BBC Microbit
BBC micro:bit
Connecting micro:bits Together
Introduction
Using some alligator cables, you can connect two micro:bits together in order to send and receive messages.
The Circuit
We need to make 2 connections. On each micro:bit, we need two pins to work for us.
| Name | Pin | Role |
|---|---|---|
| TX | pin 0 | Transmit |
| RX | pin 1 | Receive |
We'll use these same pins on each micro:bit. You cross the cables so that the TX (transmit) pin on the left micro:bit attaches to the RX (receive) pin on the right hand one.
Programming - Version 1
This is Will's Python code converted from the block editor version of this project. The same program runs on both micro:bits.
from microbit import *
#variables
im = Image('99999:99999:99999:99999:99999:')
#done forever
while True:
#detects when button A is pressed and sends pin 0 High
if button_a.is_pressed():
pin0.write_digital(1)
#else pin 0 is low
else:
pin0.write_digital(0)
#if pin 1 is read high turn the leds on
mbit2 = pin1.read_digital()
if mbit2==1:
display.show(im)
#else the display is off
else:
display.clear()
sleep(10)
You can quite quickly put together some two player action once you have the connection up and running. If you put this version of the Shut The Matrix game on both micro:bits and are prepared to control taking turns yourself, you can have a two player game of sorts.
from microbit import *
import random
faces = [Image('00000:00000:00900:00000:00000:'),
Image('00009:00000:00000:00000:90000:'),
Image('00009:00000:00900:00000:90000:'),
Image('90009:00000:00000:00000:90009:'),
Image('90009:00000:00900:00000:90009:'),
Image('90009:00000:90009:00000:90009:')]
def nleds(value):
img = Image('00000:'*5)
sp = img.set_pixel
counter = 0
for row in range(0,5):
for col in range(0,5):
if counter<value:
sp(col,row,9)
else:
sp(col,row,0)
counter += 1
return img
def RandomImages(n, delay):
for i in range(0,n):
display.show(random.choice(faces))
sleep(delay)
display.clear()
sleep(delay)
def PlayGame():
counter = 0
while counter!=25:
if button_a.was_pressed():
pin0.write_digital(1)
else:
pin0.write_digital(0)
if pin1.read_digital()==1:
display.clear()
sleep(250)
roll = random.randint(1,6)
RandomImages(10,75)
display.show(faces[roll-1])
sleep(500)
if counter+roll==25:
# won
counter = counter + roll
elif counter+roll<25:
# add on
counter = counter + roll
else:
# go to end and come back
counter = 50 - (counter + roll)
display.show(nleds(counter))
sleep(10)
for i in range(0,10):
display.show(nleds(25))
sleep(200)
display.clear()
sleep(200)
# Start The Game
PlayGame()
Programming - Version 2
The problem with the approach taken so far is that we can only send and receive high and low signals. If we use the UART library, we can send and receive more complex messages. In this example, which can run on both micro:bits, text is sent and displayed on the screen.
from microbit import *
sleep(5000)
uart.init(baudrate=9600, bits=8, parity=None, stop=1, tx=pin0, rx=pin1)
def Send(m):
b = []
for c in m:
b.append(ord(c))
d = bytes(b)
uart.write(d)
def Receive():
if uart.any():
m = uart.readall()
s = ""
for b in m:
s = s + chr(b)
display.scroll(s)
while True:
Receive()
if button_a.is_pressed():
Send("HELLO")
sleep(500)
sleep(20)
The long delays here are simply for testing and being able to determine that things are happening as a result of expected inputs.
Challenges
- With a bit of work, you could work out how to send image data. If you convert code from the Lights Out example game, you can make a method for allowing the user to draw an image on the matrix. Adapt the code from here and you can make it so that the image can be sent from the screen of one micro:bit to another.

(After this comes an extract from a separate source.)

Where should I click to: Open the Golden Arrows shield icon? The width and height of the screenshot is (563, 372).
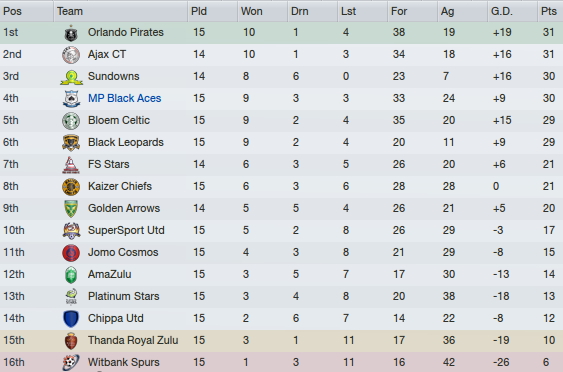[71, 209]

- You don't need to run exactly the same program on each micro:bit. Using the matrix of one micro:bit as an extension to the other would make for a much more interesting game. You could adapt one of the scrolling examples on this site to do that.
- Connect two micro:bits together and two buzzers. Work carefully on the timing and see how close you can get to making some harmonic music.